# pigeons



## mini paul (Sep 16, 2007)

Here are a few of my baby tumblers and tipplers i have bred this year 

http://picasaweb.google.co.uk/minipaul7/2009TumblerTippler#


----------



## Tamara21 (Jun 24, 2009)

Very nice looking birds...I like the white spotted one the best!!


----------



## mini paul (Sep 16, 2007)

Thanks for looking


----------



## Reti (Jul 20, 2003)

They are gorgeous. 
You have the nicest birds.

Reti


----------



## mini paul (Sep 16, 2007)

Thanks for the comments guys


----------



## StanelyPidge09 (May 22, 2009)

Your Pigeons are soo gorgeous!

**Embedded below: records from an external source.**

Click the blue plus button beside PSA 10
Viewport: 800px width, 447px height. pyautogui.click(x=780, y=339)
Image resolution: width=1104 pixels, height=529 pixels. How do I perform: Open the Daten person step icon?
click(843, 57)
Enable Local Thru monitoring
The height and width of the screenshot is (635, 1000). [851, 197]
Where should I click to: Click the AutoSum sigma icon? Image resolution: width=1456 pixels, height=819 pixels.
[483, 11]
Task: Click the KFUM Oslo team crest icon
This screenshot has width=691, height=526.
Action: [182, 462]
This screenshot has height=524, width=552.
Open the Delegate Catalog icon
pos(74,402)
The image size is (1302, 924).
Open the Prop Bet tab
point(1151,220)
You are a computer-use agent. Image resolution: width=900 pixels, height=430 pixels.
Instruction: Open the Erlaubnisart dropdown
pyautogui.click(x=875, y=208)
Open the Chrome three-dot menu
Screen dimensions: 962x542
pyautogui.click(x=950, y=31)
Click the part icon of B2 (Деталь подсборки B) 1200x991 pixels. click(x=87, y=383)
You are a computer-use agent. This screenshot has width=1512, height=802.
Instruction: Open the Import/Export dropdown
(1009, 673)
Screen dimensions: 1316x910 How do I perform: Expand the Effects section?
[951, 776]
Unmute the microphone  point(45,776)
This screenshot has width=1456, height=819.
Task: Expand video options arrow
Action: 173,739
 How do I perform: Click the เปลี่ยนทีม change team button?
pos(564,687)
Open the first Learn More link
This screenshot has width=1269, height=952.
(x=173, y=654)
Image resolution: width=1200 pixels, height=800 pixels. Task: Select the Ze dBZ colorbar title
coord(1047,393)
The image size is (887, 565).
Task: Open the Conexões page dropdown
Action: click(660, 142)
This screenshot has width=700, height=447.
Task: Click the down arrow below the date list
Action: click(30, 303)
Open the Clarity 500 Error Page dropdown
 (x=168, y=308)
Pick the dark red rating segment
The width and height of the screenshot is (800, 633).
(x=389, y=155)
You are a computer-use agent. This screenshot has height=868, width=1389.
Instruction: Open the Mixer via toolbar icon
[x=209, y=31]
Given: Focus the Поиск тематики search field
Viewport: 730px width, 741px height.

How many do you have in total?


----------



## mini paul (Sep 16, 2007)

Hi, well last count i had 170 pigeons i keep 5 diff breeds now, tipplers,tumblers,rollers, west of englands and modnea`s all wonderfull birds i must say


----------



## wcooper (Aug 4, 2009)

to answer the "what color?" question. looks like a yellow tick


----------



## mr squeaks (Apr 14, 2005)

WOW!! Quite a few birds there, Paul!!

But, the ones you have shown are really beautiful!!

My gang and I wish you all the very best!!

Love, Hugs and Scritches

Shi/Mr. Squeaks/Dom/Gimie/WoeBeGone


----------



## Victor (Dec 18, 2004)

Paul, I viewed your pictures and you have some real beauties.I particularly like the one with the white head...# 23 at bottom.


----------